Listener Email: PG-7 Rating
02 Nov. 2019

Listener Email: PG-7 Rating


Susan, one of our Supergirl Radio Legal Consultants, wrote in to clear up some of the mystery surrounding the PG-7 television rating.

Since you admittedly love diving into detail, thought I would clear up the mystery about the viewer email regarding PG-7, with what I’m sure is way too much detail then you’d ever want to read on the podcast, but I expect you’ll find it interesting.

So as not to bury the lede, your quick research was correct, there is no such rating. It’s a mash-up of PG and TV-7.  Not sure if that was intentional. But, I thought I would dive a little deeper into the answer.

Television content is regulated by the government/FCC in the United States, based on the theory that because there are a limited number of broadcast licenses that can be issued for any particular area – otherwise they would interfere with each other and no one would get a decent signal – the government can require broadcasters to act in the public interest.
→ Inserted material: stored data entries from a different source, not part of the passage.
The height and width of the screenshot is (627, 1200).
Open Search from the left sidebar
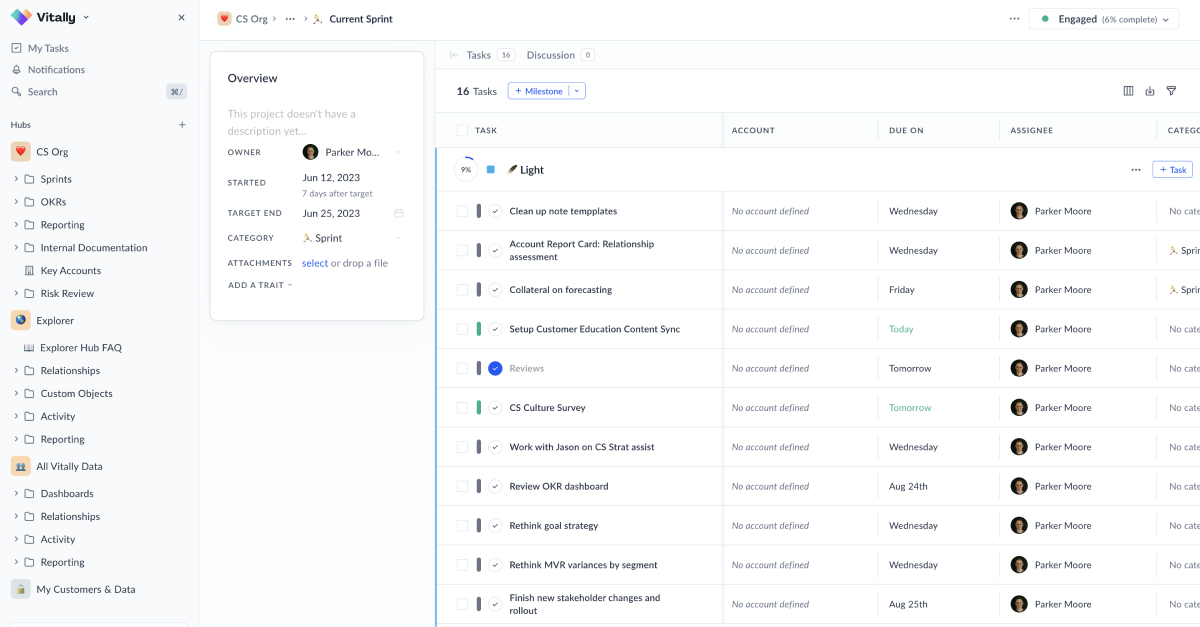click(x=17, y=91)
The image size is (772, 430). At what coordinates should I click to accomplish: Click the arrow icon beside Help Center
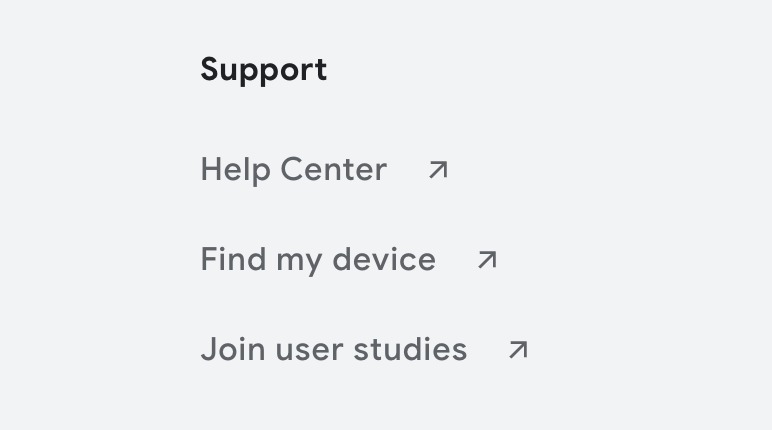tap(438, 170)
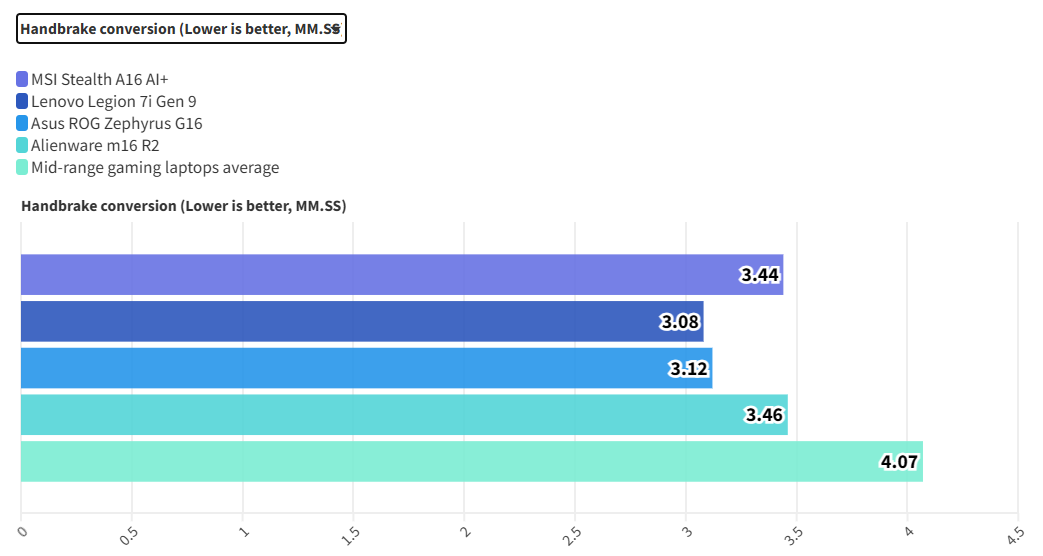Hide the Alienware m16 R2 series via legend text
The image size is (1043, 556).
pyautogui.click(x=95, y=145)
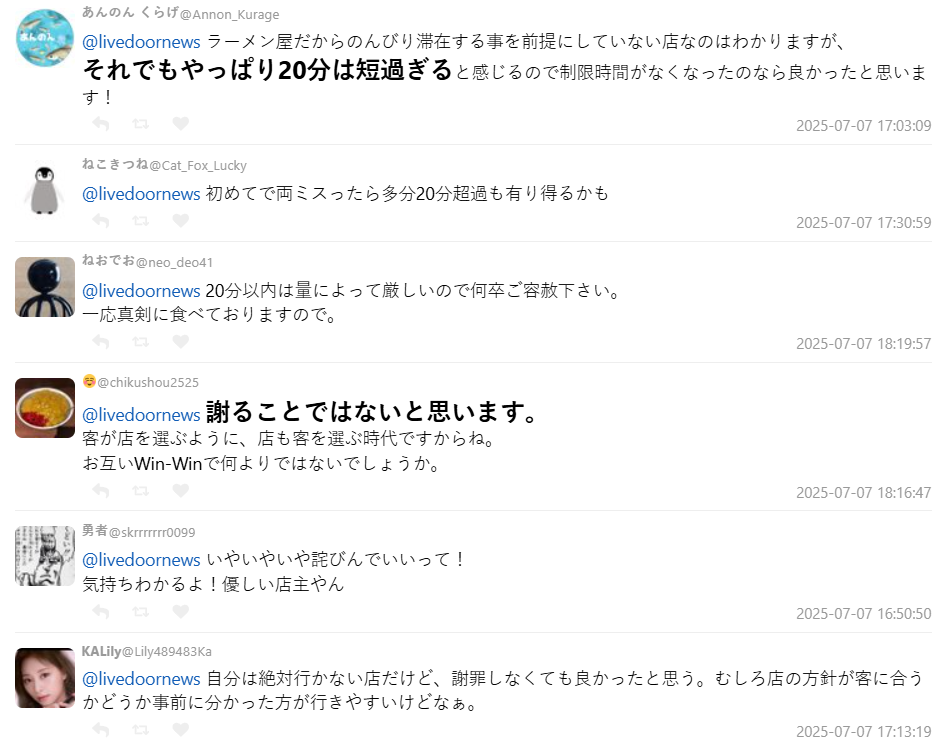Open the Annon_Kurage fish avatar
This screenshot has width=936, height=749.
pyautogui.click(x=45, y=37)
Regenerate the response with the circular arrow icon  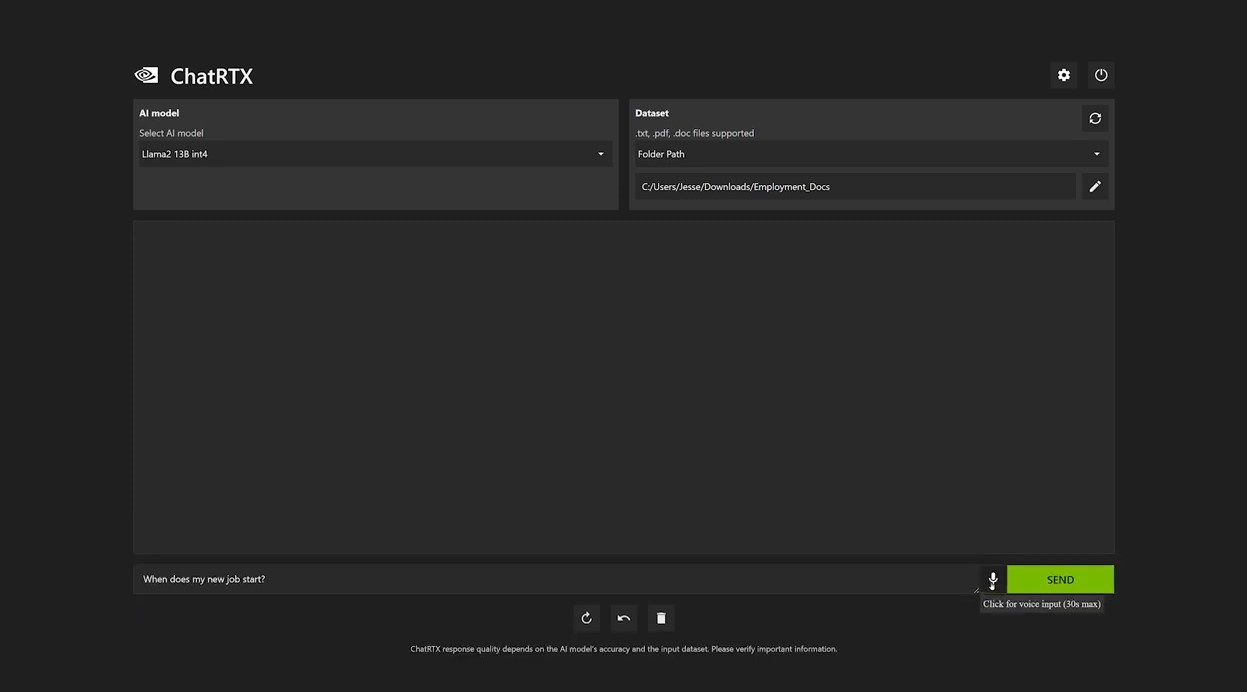(x=586, y=618)
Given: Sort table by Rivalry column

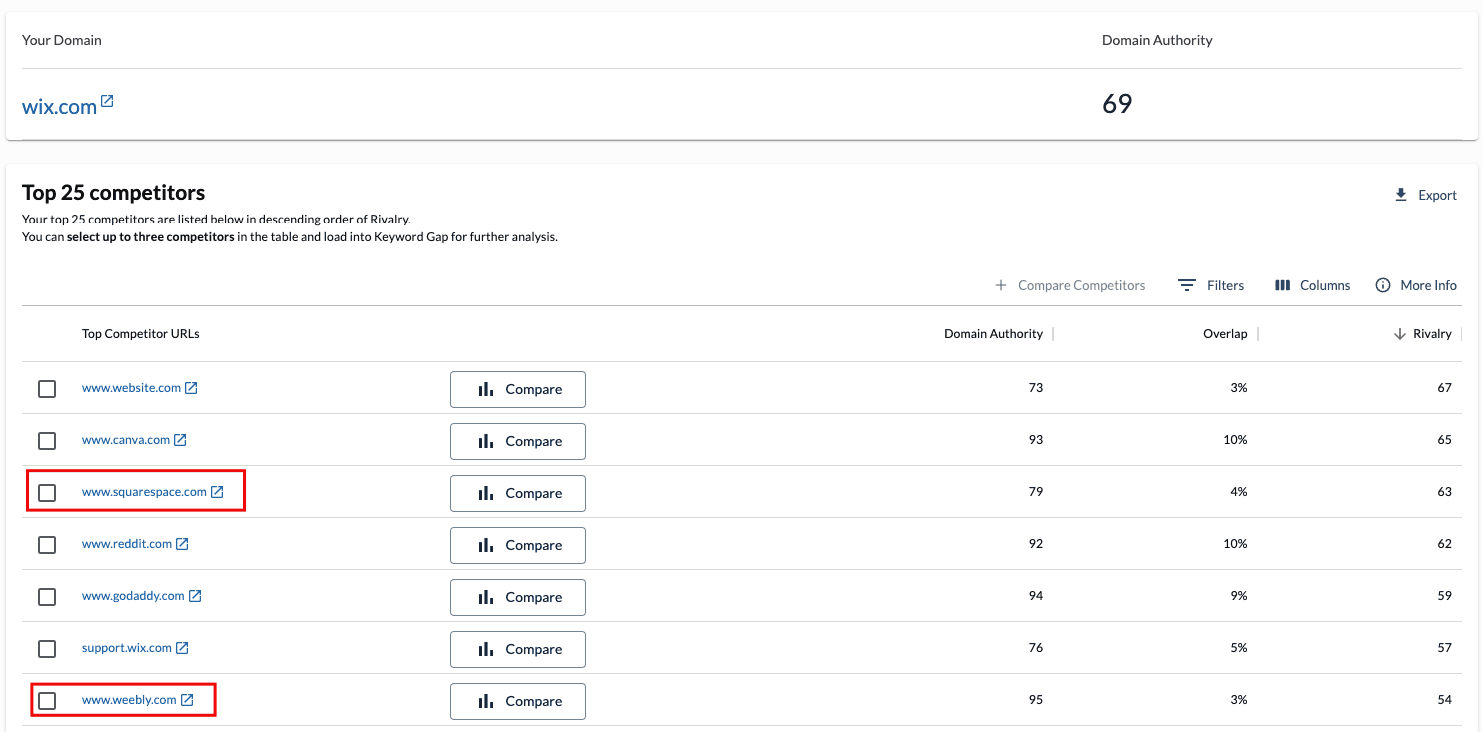Looking at the screenshot, I should [x=1431, y=334].
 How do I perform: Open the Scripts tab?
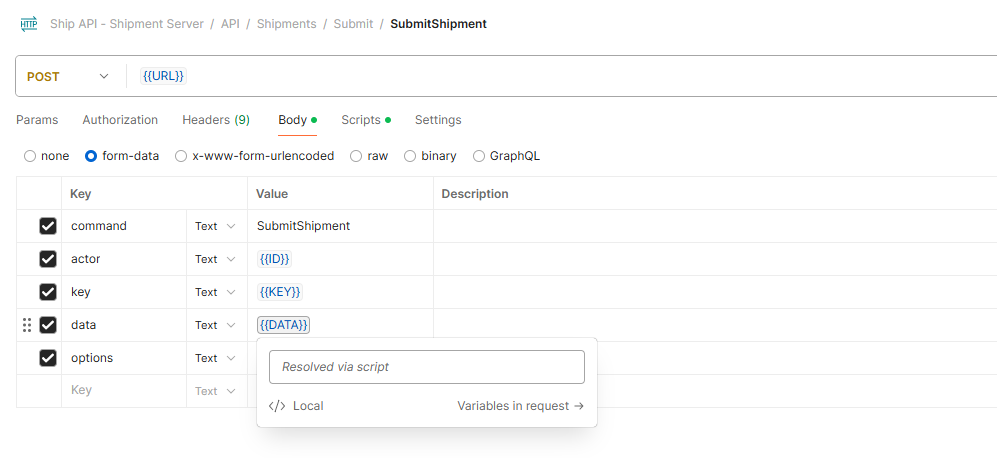364,120
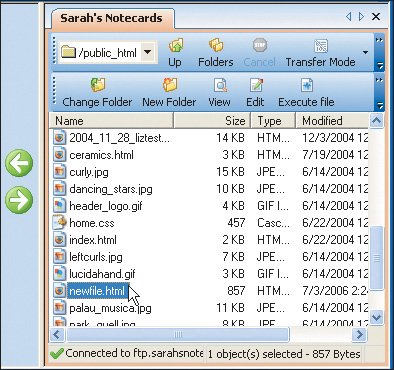Viewport: 394px width, 370px height.
Task: Click the green right transfer arrow
Action: pyautogui.click(x=19, y=200)
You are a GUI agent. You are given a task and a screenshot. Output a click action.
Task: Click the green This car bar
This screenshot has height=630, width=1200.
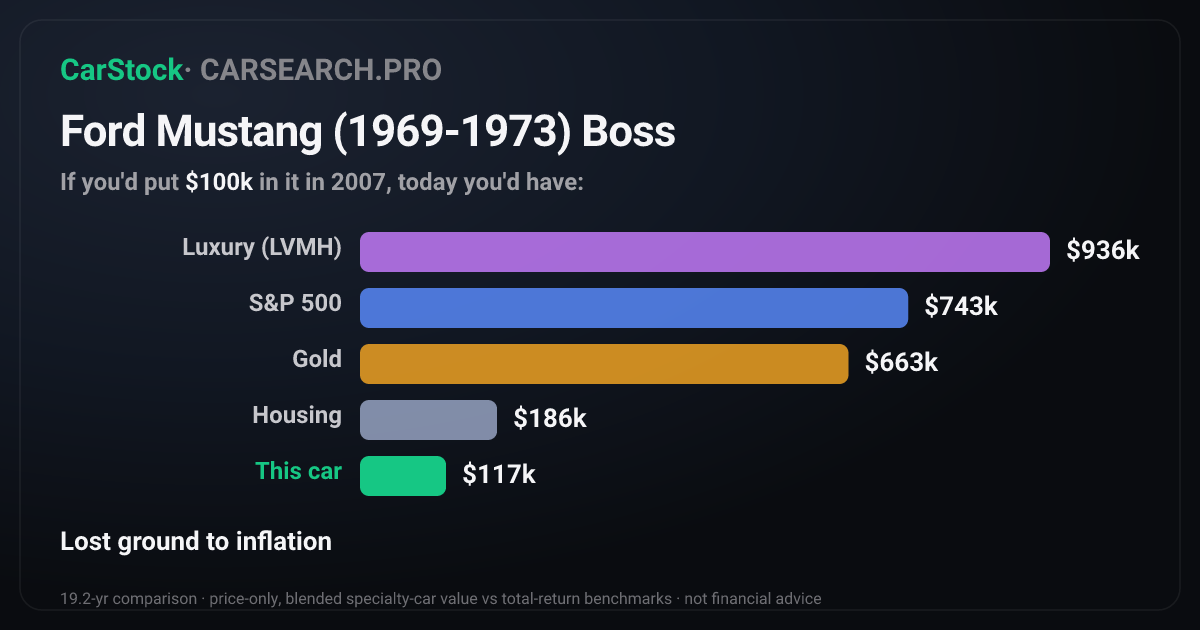tap(403, 476)
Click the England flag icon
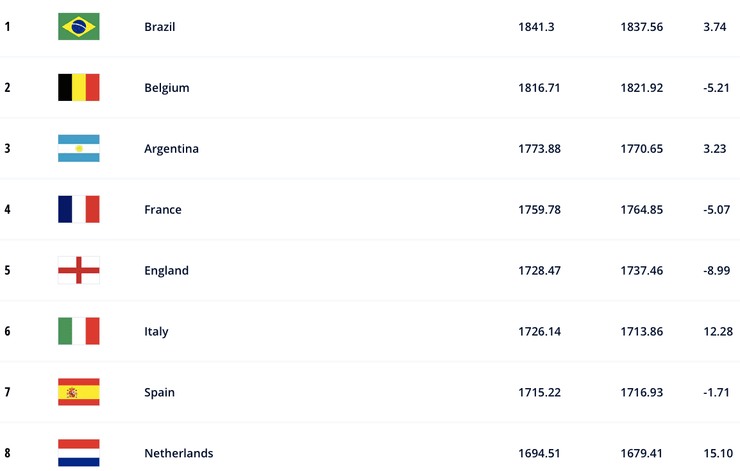740x471 pixels. click(x=78, y=271)
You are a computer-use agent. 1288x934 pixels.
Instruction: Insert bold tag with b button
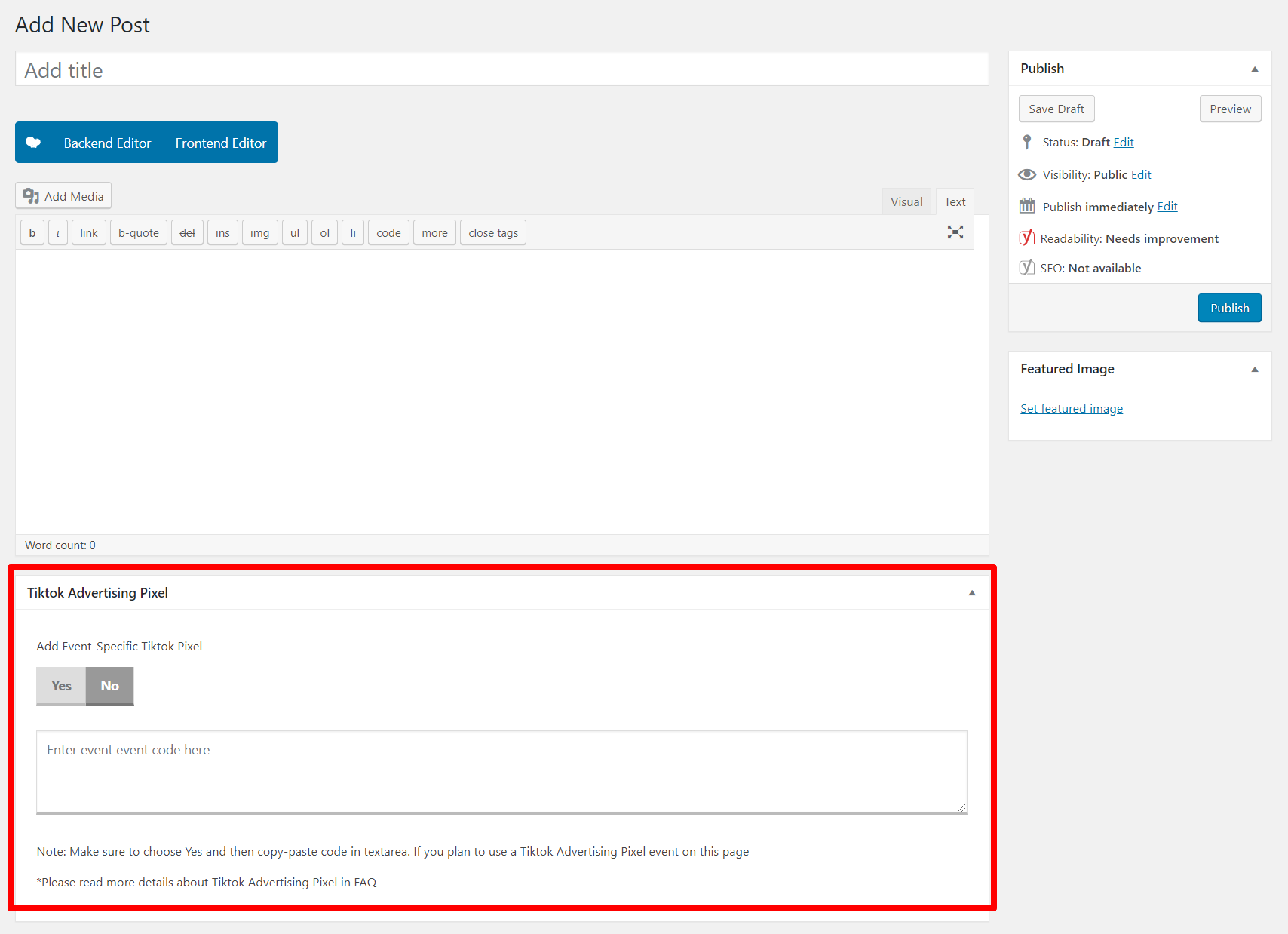32,233
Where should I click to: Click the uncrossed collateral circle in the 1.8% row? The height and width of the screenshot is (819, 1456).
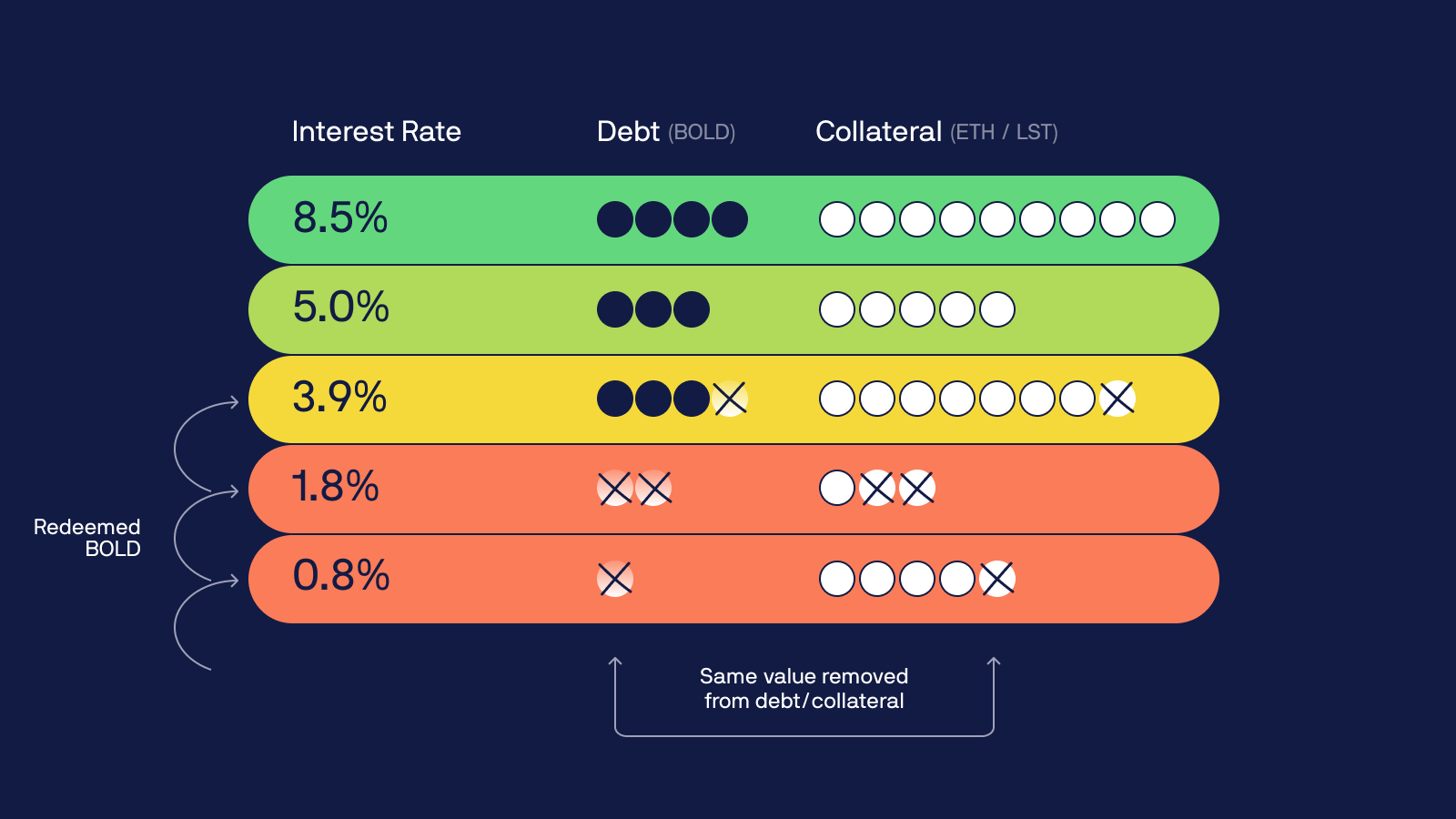coord(837,488)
Otherwise, the government telling a private business such as a TV network or station what it can and cannot say would violate the first amendment.

The famous legal case that first raised the question was FCC v Pacifica, when George Carlin did a bit on a radio station which was commonly referred to as “the seven dirty words you cannot say on televison”, all of which he said on the radio in the middle of the afternoon. The FCC attempted to fine the radio station. The U.S. Supreme Court upheld the FCC’s ability to do so. The reasoning of the court rested on a two main things: scarcity of broadcast licenses, and that broadcast signals are pervasive…they come into your home without you doing anything and expose your kids to things that you don’t control.

One of the other regulations the FCC had enacted was the “family viewing” hour policy. It essentially required that any entertainment programming that is on during the first hour of primetime – 8 pm on the coasts and 7 pm in central and mountain time – had to be appropriate for viewing by a general family audience. The regulation was declared unconstitutional in 1976 a lawsuit brought by the Writers Guild and Norman Lear.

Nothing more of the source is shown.